Wednesday, April 15, 2009

Teaching Philosophy

When you apply for an academic position, you are often required to provide a statement describing your teaching philosophy. Sadly, this important exercise always turns into an employer-pleasing collection of platitudes. You talk about culture content, multimedia integration, versatility, and boring stuff like that.

So here is my real teaching philosophy. I think it works because even in a worst class I have ever taught (during my last campus visit) I managed to establish rapport with the students. Besides, I have yet to receive one negative student evaluation.

1. A class should be fun both for the students and the professor. My general rule is: if the students haven't laughed at least once during a class, this class has been a total waste of time. If you need to sacrifice the amount of information you manage to impart to laughing and telling funny stories, do it. The students will absorb whatever you teach them that much better.

2. The students learn better when they like and feel comfortable with the teacher. Some people make the mistake of trying to impose their authority by intimidation. This never works. Fear prevents people from learning. If they spend time stressing about the class, they have no energy left to absorb information and analyze it.

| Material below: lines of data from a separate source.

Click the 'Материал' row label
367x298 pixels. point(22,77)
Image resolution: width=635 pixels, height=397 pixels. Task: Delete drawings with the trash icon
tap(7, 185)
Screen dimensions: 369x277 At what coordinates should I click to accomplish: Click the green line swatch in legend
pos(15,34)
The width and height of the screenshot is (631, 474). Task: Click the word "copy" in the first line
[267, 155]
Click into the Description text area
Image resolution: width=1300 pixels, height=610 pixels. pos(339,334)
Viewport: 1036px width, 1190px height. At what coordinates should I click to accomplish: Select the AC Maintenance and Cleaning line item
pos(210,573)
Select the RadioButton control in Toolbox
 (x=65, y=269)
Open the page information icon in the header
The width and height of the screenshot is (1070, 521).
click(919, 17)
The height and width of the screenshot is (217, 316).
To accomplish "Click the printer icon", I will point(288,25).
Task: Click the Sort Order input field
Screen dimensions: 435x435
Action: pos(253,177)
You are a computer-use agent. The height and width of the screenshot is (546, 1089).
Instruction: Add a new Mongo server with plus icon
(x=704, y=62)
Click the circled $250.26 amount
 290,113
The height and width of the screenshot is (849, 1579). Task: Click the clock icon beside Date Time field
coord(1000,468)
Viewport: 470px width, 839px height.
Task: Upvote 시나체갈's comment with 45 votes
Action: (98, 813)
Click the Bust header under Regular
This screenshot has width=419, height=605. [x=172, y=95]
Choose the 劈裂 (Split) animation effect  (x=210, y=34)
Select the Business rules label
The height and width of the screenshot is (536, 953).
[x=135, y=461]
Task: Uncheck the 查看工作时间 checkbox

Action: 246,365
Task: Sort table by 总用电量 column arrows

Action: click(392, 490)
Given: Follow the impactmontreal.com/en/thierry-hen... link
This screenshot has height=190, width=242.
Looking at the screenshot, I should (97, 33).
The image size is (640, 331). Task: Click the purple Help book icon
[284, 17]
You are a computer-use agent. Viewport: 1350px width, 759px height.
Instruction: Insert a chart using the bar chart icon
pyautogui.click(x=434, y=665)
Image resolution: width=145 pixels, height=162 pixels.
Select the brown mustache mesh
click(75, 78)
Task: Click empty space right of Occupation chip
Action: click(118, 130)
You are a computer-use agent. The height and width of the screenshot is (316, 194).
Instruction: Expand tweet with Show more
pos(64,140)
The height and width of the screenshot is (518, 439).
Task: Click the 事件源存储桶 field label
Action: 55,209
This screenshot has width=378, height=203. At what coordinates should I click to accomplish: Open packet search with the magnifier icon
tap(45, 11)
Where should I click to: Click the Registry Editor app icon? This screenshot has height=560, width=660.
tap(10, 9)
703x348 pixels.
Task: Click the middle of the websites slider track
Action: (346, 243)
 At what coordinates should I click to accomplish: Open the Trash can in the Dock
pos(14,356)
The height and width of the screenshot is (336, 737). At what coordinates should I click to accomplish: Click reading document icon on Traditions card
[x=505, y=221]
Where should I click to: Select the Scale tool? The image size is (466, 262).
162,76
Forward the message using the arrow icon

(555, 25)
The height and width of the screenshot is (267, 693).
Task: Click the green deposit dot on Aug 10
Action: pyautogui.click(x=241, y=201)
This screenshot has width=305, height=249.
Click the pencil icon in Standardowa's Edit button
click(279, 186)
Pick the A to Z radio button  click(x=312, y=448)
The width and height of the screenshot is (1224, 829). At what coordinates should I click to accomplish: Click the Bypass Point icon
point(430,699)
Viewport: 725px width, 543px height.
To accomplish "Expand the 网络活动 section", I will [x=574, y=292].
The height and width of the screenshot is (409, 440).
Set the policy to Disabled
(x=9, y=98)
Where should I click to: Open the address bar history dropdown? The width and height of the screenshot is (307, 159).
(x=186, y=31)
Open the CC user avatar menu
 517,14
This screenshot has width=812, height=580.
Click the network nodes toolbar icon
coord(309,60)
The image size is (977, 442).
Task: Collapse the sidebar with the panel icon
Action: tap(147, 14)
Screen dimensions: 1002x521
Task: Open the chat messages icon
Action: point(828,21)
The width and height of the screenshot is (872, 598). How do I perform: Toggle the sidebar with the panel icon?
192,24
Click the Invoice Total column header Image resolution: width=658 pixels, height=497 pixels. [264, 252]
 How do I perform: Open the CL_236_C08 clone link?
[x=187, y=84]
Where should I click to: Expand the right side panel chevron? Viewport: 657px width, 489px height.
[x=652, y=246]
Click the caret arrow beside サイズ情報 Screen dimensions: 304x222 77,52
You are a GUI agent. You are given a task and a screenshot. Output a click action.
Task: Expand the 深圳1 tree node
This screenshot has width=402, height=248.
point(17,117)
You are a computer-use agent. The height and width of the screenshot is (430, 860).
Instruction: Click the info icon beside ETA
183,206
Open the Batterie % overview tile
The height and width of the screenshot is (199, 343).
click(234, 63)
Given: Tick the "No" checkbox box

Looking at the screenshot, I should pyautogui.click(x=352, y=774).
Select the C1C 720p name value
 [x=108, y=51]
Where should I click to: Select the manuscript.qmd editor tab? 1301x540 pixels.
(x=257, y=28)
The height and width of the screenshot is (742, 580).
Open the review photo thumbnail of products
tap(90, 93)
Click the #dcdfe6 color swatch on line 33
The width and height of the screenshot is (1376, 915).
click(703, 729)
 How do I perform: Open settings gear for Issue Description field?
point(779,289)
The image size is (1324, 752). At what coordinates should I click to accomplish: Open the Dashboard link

3. Your best teaching tool is your personality. You can spend hours glorifying the importance of intellectual pursuits, but all this talk will fall on deaf ears if the students see your life as boring and pathetic.

4. I never bug my students about absences or tardiness. We are all adults, and we know that, simply put, shit happens. You oversleep, you feel too exhausted, or you just don't feel like going to class on a certain day. So what is the purpose of forcing students to humiliate themselves by providing explanations for why they happened to be absent? How would that help the learning process?

5. Sometimes, the most important things we learn come to us during unplanned, spontaneous discussions. Who cares about the class plan if an interesting discussion begins (even when its subject is unrelated to the topic of the class)?